While millions would lose health care if the law is repealed, the country’s top earners would receive tax cuts, according to a study by the Center on Budget and Policy Priorities, which found that the highest-income 0.1 percent of households, which earn more than $3 million annually, would receive tax cuts averaging about $198,000 per year.
“A portion of these tax cuts — about $10 billion per year — would come at the direct expense of the Medicare Trust Fund, since the additional Medicare tax the ACA instituted for couples with earnings over $250,000 flows to the fund,” the Center of Budget and Policy Priority study reads.
Pharmaceutical companies would pay $2.8 billion less in taxes each year, according to the study, while millions of seniors would pay billions more for prescription drugs due to the gap in Medicare’s prescription drug benefit if the ACA is repealed.
“The ACA has left Alabama better equipped to fight COVID-19 and rebuild our economy after the recession,” Hyden said. “And those benefits would be even greater if Alabama would adopt Medicaid expansion.
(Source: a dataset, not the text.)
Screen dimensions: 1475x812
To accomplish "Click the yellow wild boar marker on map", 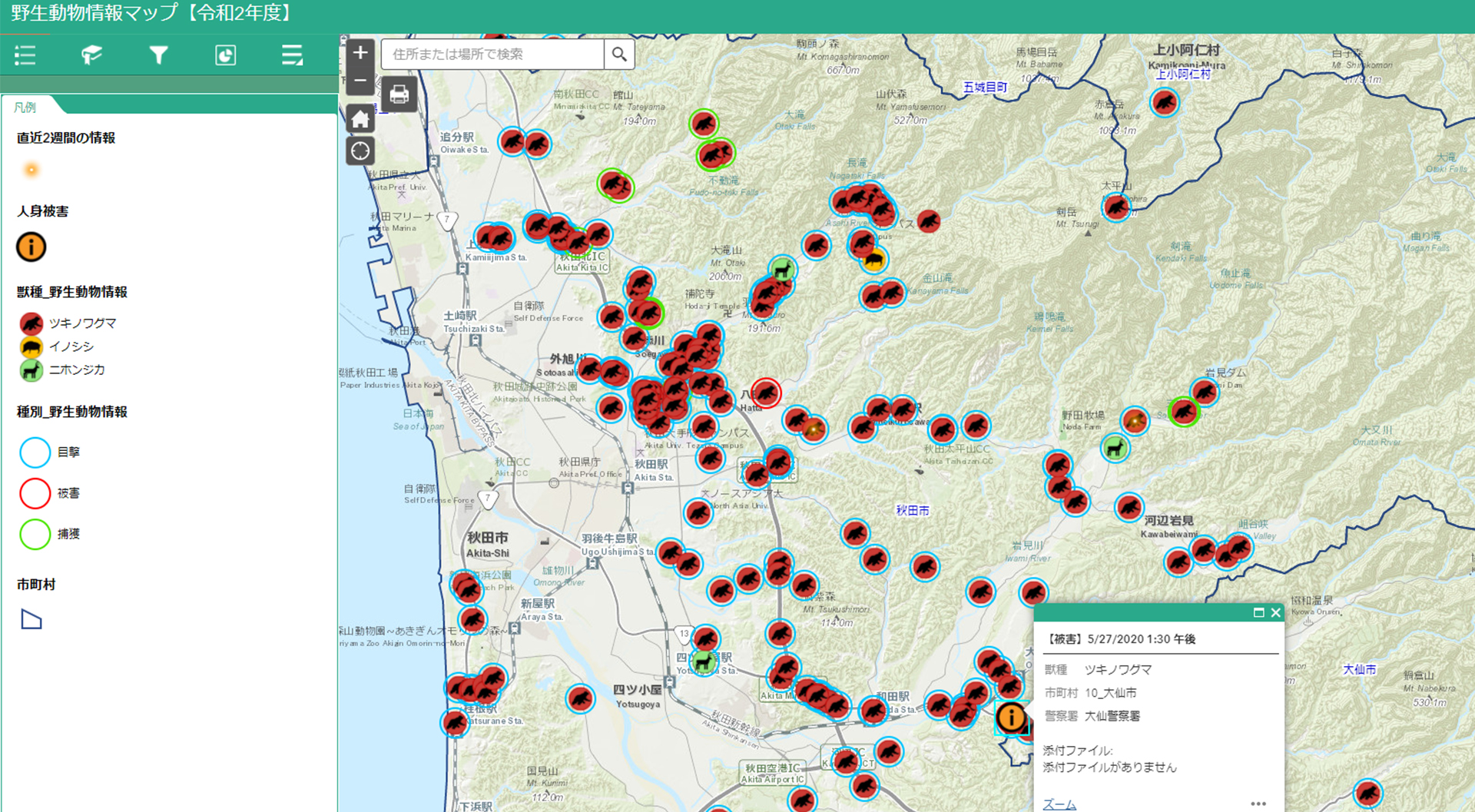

“Striking down the ACA would harm the Alabamians who have suffered the most during the pandemic and the recession. It would deprive our state of the opportunity to save lives and strengthen our health care system by expanding Medicaid,” Hyden continued. “And it would shower huge tax cuts on rich people while making life harder for everyone else. Alabama officials should stop seeking to undermine the ACA and start investing in a healthier future for our entire state.”